CHI-KWONG LI, College of William and Mary, Mathematics Department, Williamsburg, VA 23185, USA
Spectrum preserving maps

We will discuss recent results on spectrum preserving maps on matrices and operators, and related problems.

MATJAZ OMLADIC, University of Ljubljana, Dept. of Math., Jadranska 19, SI-1000 Ljubljana, Slovenia
Semigroups of matrices satisfying commutator equations

Some recently obtained reducibility results for matrix semigroups satisfying certain polynomial relations such as commutator relations will be discussed. For example, we will consider semigroups such that there is a matrix (not necessarily a member of the semigroup) with the property that the commutator with every member of the semigroup is nilpotent.

RAJESH PEREIRA, University of Saskatchewan, Saskatoon, SK
Majorization Relations in the Geometry of Polynomials

Majorization (in the sense of Hardy-Littlewood-Polya and Marshall-Olkin) is an important concept in matrix analysis and the theory of inequalities. In this talk, we show how matrix analysis can be used to derive majorization relations between the zeros and the critical points of polynomials. We will examine both recent work in this area as well as applications to classical problems in the geometry of polynomials such as the spans of hyperbolic polynomials and Mahler measure inequalities.

HEYDAR RADJAVI, University of Waterloo, Waterloo, Ontario
An Approximate Version of Specht's Theorem

Specht's theorem states that two complex matrices are unitarily equivalent if and only if all traces of words in two noncommutative letters applied to the pairs (A,A*) and (B,B*) coincide. In joint work with Laurent Marcoux and Mitja Mastnak, we study an approximate version of this trace hypothesis and obtain conditions that allow us to extend this theorem to simultaneous similarity or unitary equivalence of families of operators.

PETER ROSENTHAL, University of Toronto, Toronto, ON
Equations such as AX + YB = Z in Matrices and Operators

Let A and B be square matrices of the same size.
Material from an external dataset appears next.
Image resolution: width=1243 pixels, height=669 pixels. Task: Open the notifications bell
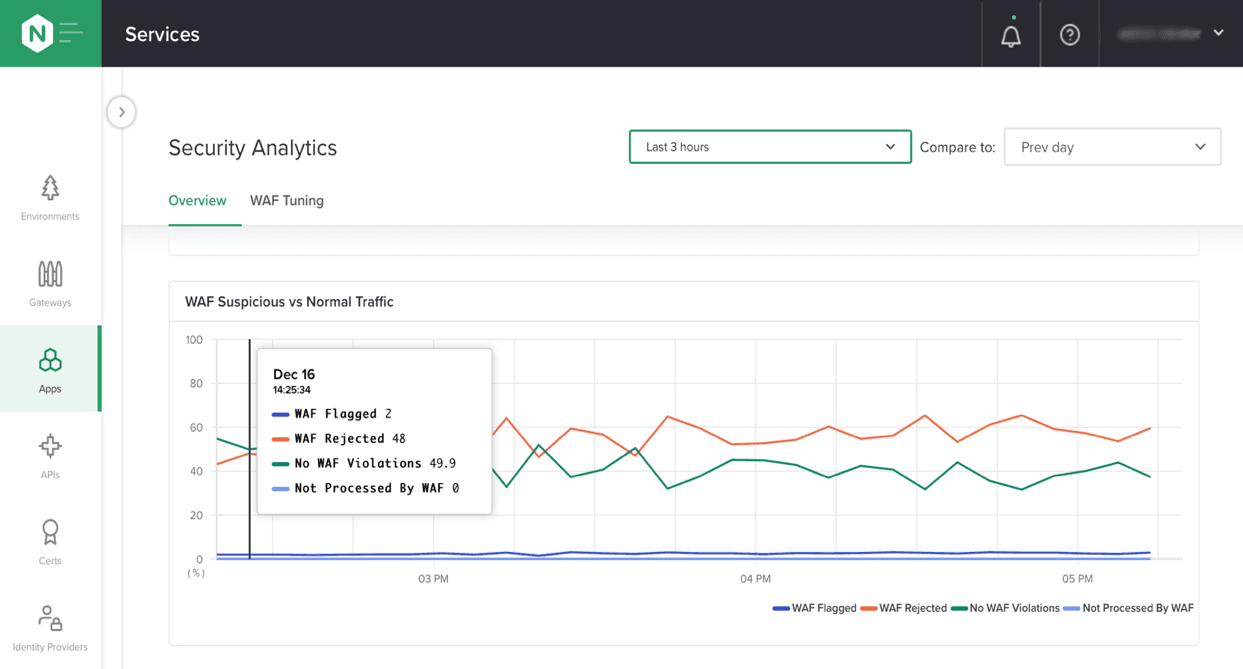[1011, 35]
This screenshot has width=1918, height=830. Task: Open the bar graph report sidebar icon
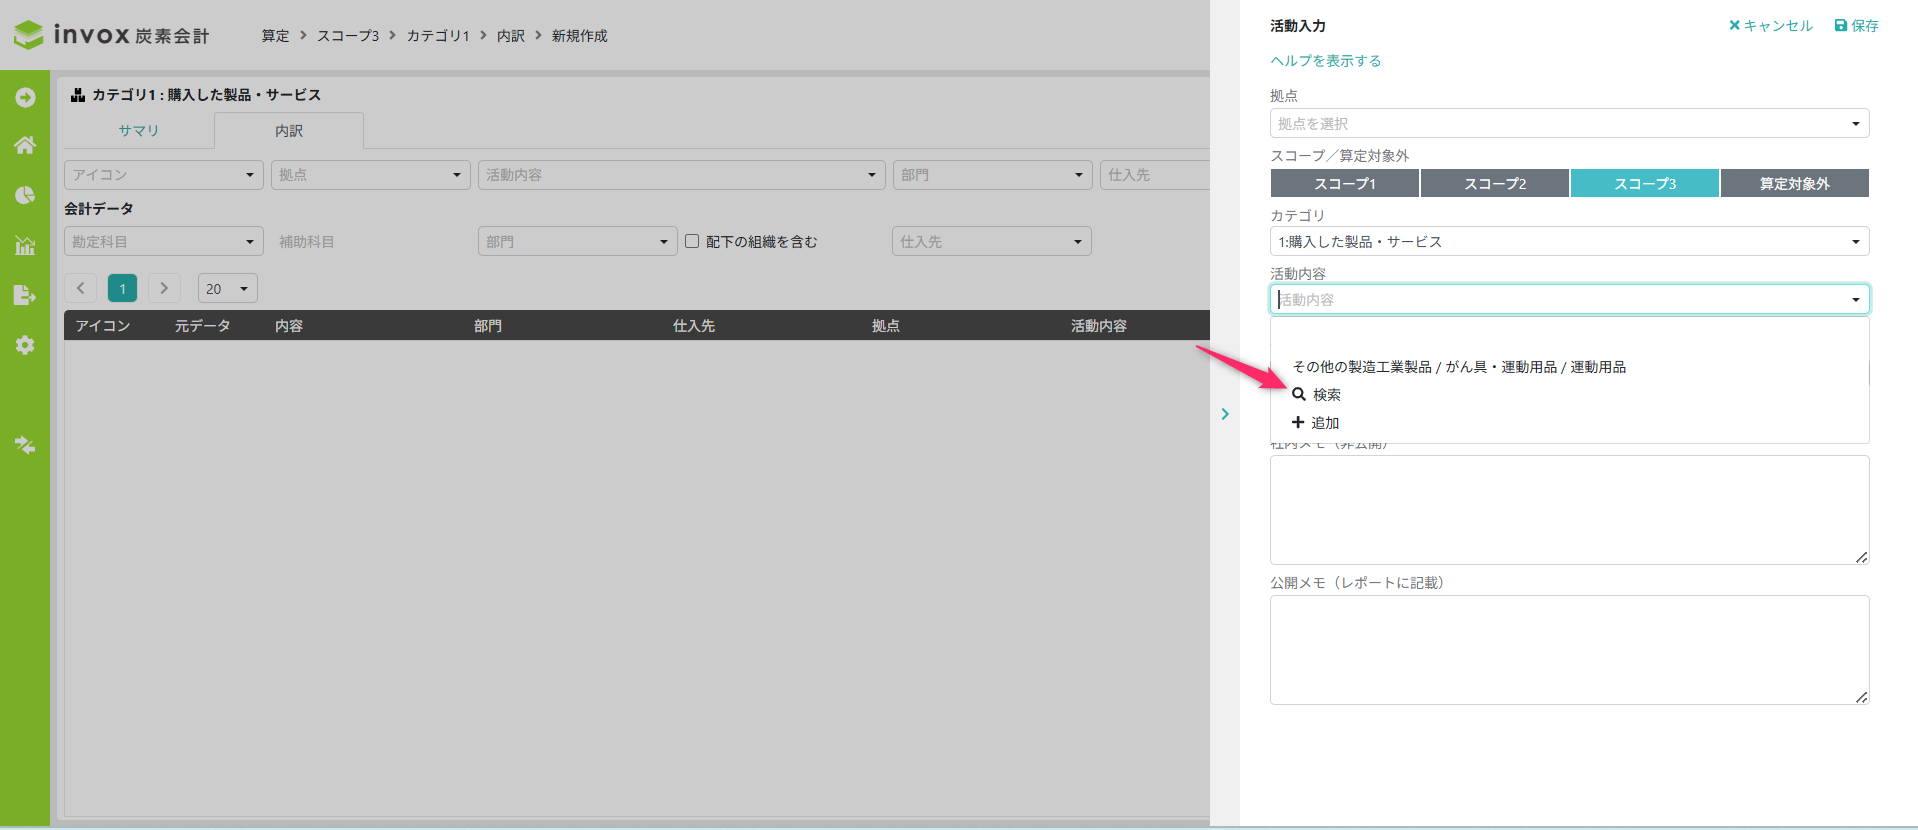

It is easily seen that the mapping that sends each pair (X,Y) of square matrices into the matrix AX + YB is onto if and only if at least one of A and B is invertible. The analogue is established for operators on Hilbert space, and partial results are obtained for more general operator equations in several variables.

This is joint work with Don Hadwin and Eric Nordgren.

PETER SEMRL, University of Ljubljana, Dept. of Math., Jadranska 19, SI-1000 Ljubljana
Maps on matrix spaces

Some recently obtained structural results for maps on matrix algebras (or their subsets) having certain algebraic or preserving properties will be presented. For example, we will consider maps on the set of idempotents preserving usual partial order or orthogonality. Connections with physics and geometry will be disscused.

MICHAEL TSATSOMEROS, Washington State University, Mathematics, Pullman, WA 99164-3113, USA
The Principal Minor Assignment Problem

We will consider the following inverse problem:

[PMAP] Find, if possible, an n×n matrix A having prescribed principal minors.
We will discuss conditions for the solvability of PMAP, an algorithm to compute a solution, and consequences in classical problems.